If you’re looking for a strictly traditional “King Lear,” you won’t find it in the Lumina Studio Theatre production, now having a sadly short run at Silver Spring Black Box Theatre. However, if you’re in quest of a wonderfully acted and directed production that tears at your heartstrings, this is it.
Not sure why the name has been shortened, but “Lear” started out looking to me something like “Pippin” or “Joseph’s Technicolor Dream Coat,” with garish costumes and rock music.
… if you’re in quest of a wonderfully acted and directed production that tears at your heartstrings, this is it.
To be honest, I didn’t pick up on director David Minton’s concept of Lear as corporate giant in the “bright shiny culture” of the 1980s until I read about it in his very thoughtful program notes. But no matter. Shakespeare is Shakespeare, especially when it’s as well done as this production is. Minton and his talented multigenerational actors have been true to the compelling language, strong characterization, and – except for a few moments of humor – pathos of “King Lear.”
The cast proves the old axiom that there are no small parts, only small players. Even those with the fewest number of lines and the least stage time seem fully committed.
As the tormented and foolish king, John O’Connor is younger than is usually cast in the role, which makes his descent into madness a little less believable at first. His madness is also perhaps less hysterical than it is often played. But once the descent to it begins, he moves and saddens you deeply.
As Goneril and Regan, Lear’s two faithless daughters who trick him into believing they love him, Kelly O’Connor and Andrea Weeks are both attractive and terrifying, especially the violent Goneril.

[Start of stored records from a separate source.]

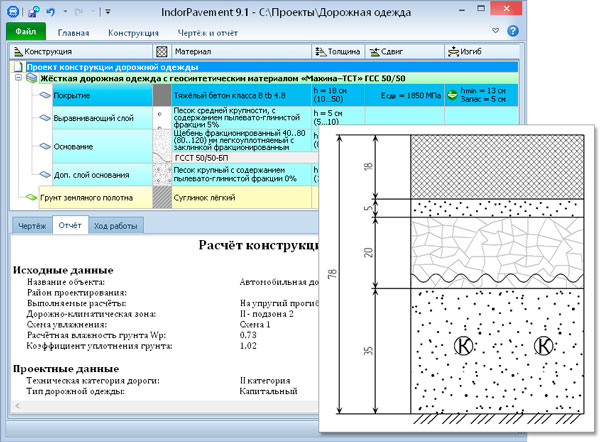Image resolution: width=600 pixels, height=442 pixels.
Task: Click the material hatch pattern column header icon
Action: coord(162,51)
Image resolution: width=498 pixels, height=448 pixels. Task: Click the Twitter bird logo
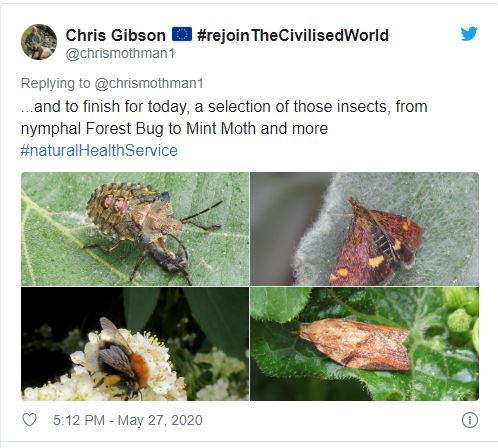click(469, 34)
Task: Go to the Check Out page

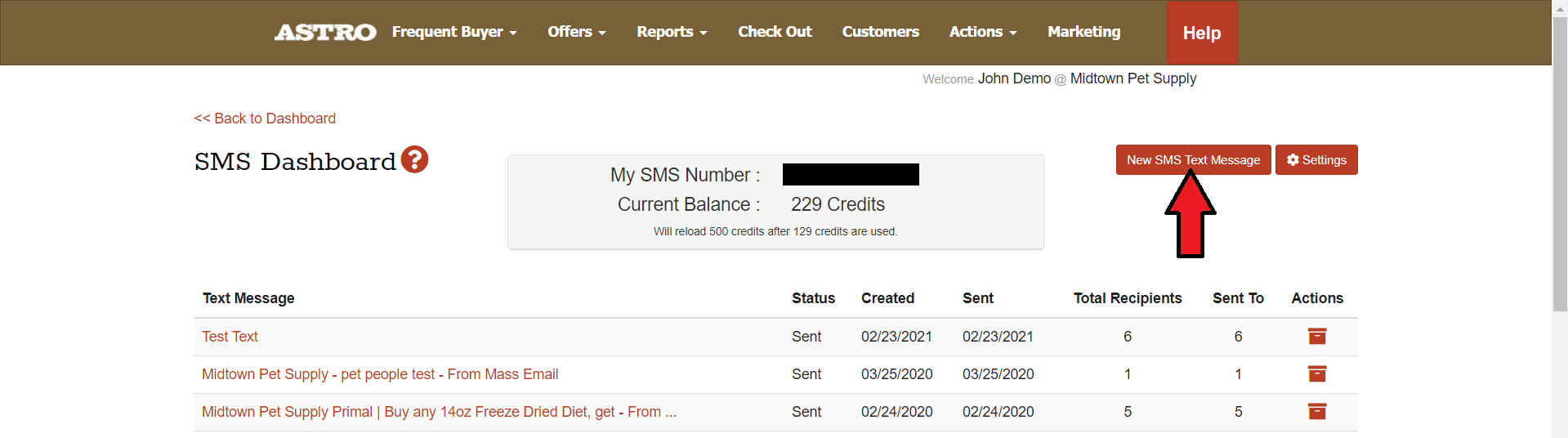Action: [x=775, y=32]
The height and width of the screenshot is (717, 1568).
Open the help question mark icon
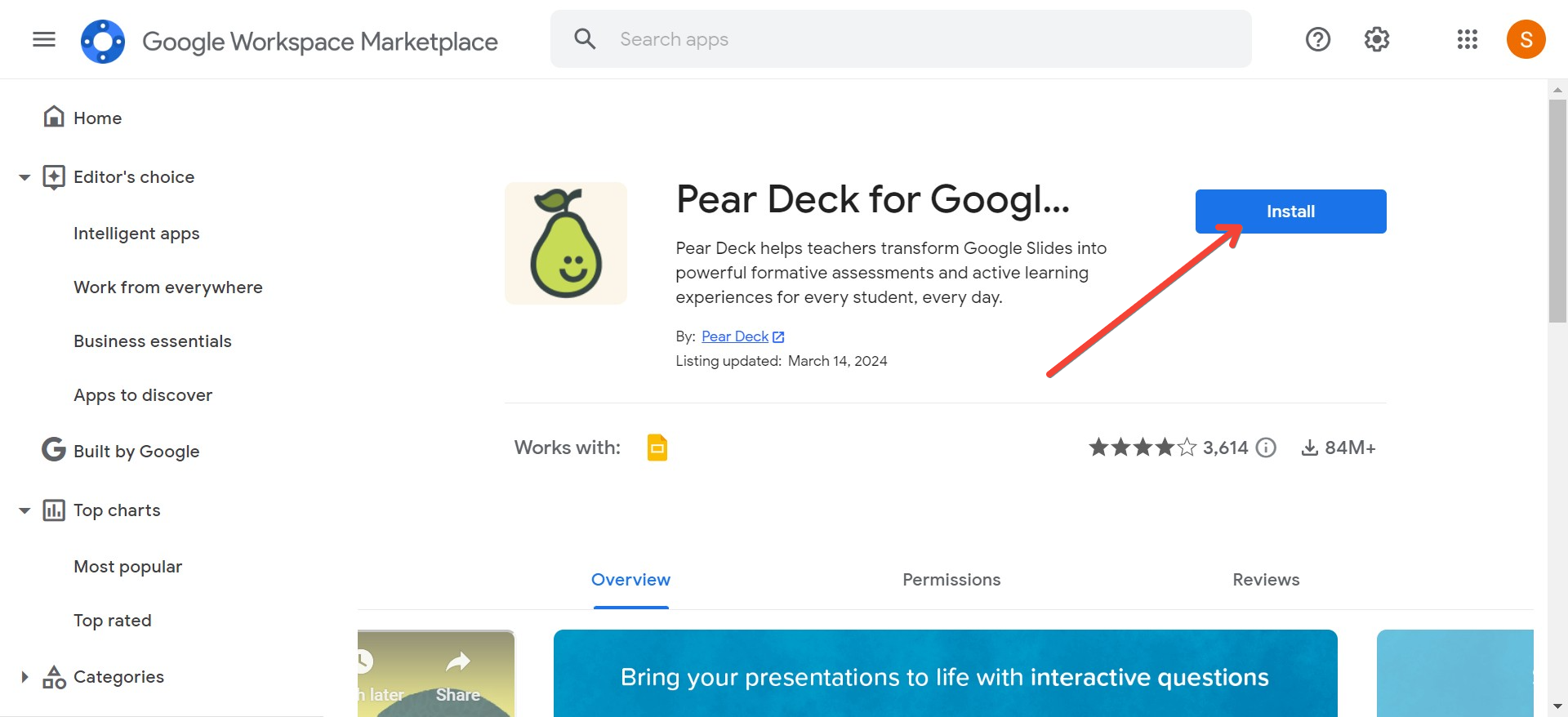click(1318, 39)
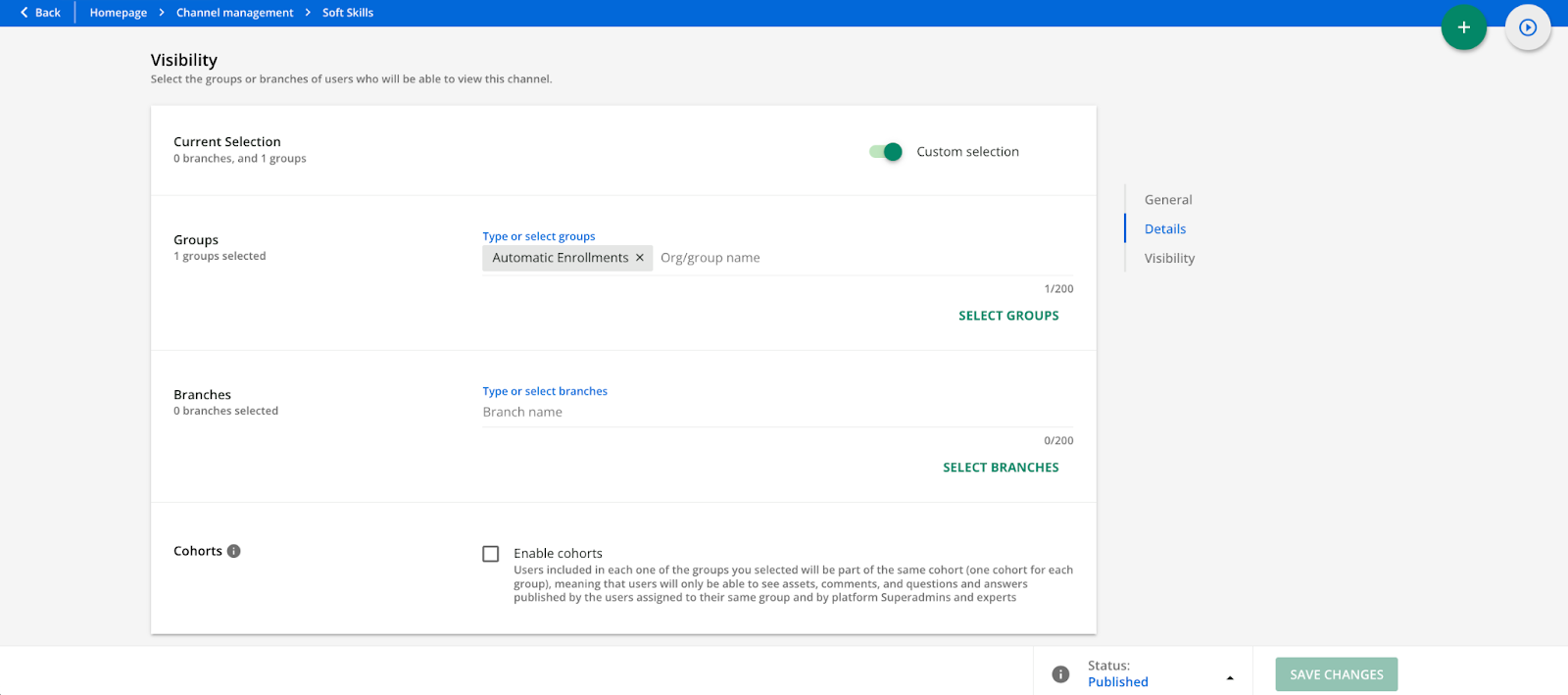Screen dimensions: 1568x695
Task: Click the circular play icon button
Action: click(1527, 27)
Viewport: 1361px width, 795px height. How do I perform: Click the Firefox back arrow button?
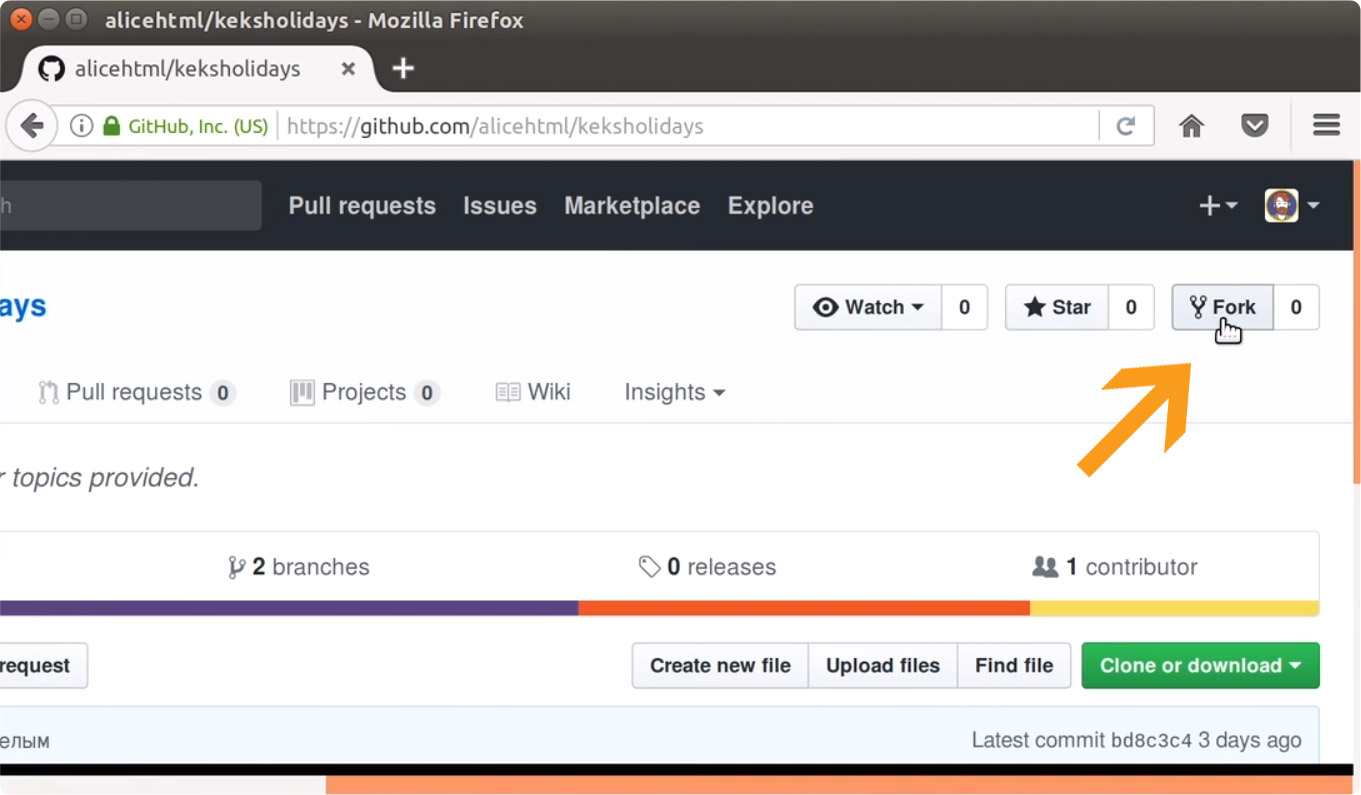click(x=32, y=126)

So is Ian Blackwell Rogers, as the bastard (literally and figuratively) son of Gloucester, who brings much of the tragedy into play as he plots against his brother, Edgar, and romances both married women. Yet, he is also touching in his deathbed penitence.
Molly Hickman, as Cordelia, is dressed like a peacock when the play opens, a choice that’s hard to understand because it is the opposite of her character. The honesty of the character shines through her performance.
Brian Monsell is a standout as Gloucester, who, like Lear, is fooled by one son and mistreats the other. We can almost feel the physical pain imposed on him after he is blinded by Cornwall.
Robert Wiser portrays the Fool like a hillbilly – almost out of sync with the rest of the characters, yet effectively provides the only moments of levity.
As Edgar, Keith Anderson has a complex role – feigning madness for a time, showing tenderness and finally violence toward his ruthless brother. He does well.
Brad Sperber’s conscience-stricken Albany and Jordan Friend’s ruthless Cornwall make a perfect contrast to one another.
There are moments when the play seemed to lag, but it may also be that the mind shuts off a bit to defend itself from the onslaught of bleak events.
Dianne Dumais and Rain Greifer did the costuming. I admit that I found the frequent changes of the women – gorgeous though their clothes were – a little distracting. But again, if you just listen to the lines and watch the emotion onstage, and it soon becomes unimportant.
Jim Porter designed and built the set. Ron Murphy is the video and sound engineer, and Jeff Struewing is the props master.
Lighting is essential to the play, especially in the storm scenes; Dylan Uremovich designed it. Wendy Lanxner is music director.
My one caveat with the production was the especially graphic violence. But Jonathan E. Rubin is to be commended for achieving realism.
Running Time: Approximately two hours and 45 minutes, including a 15-minute intermission.
Advisory: Graphic violence and adult situations.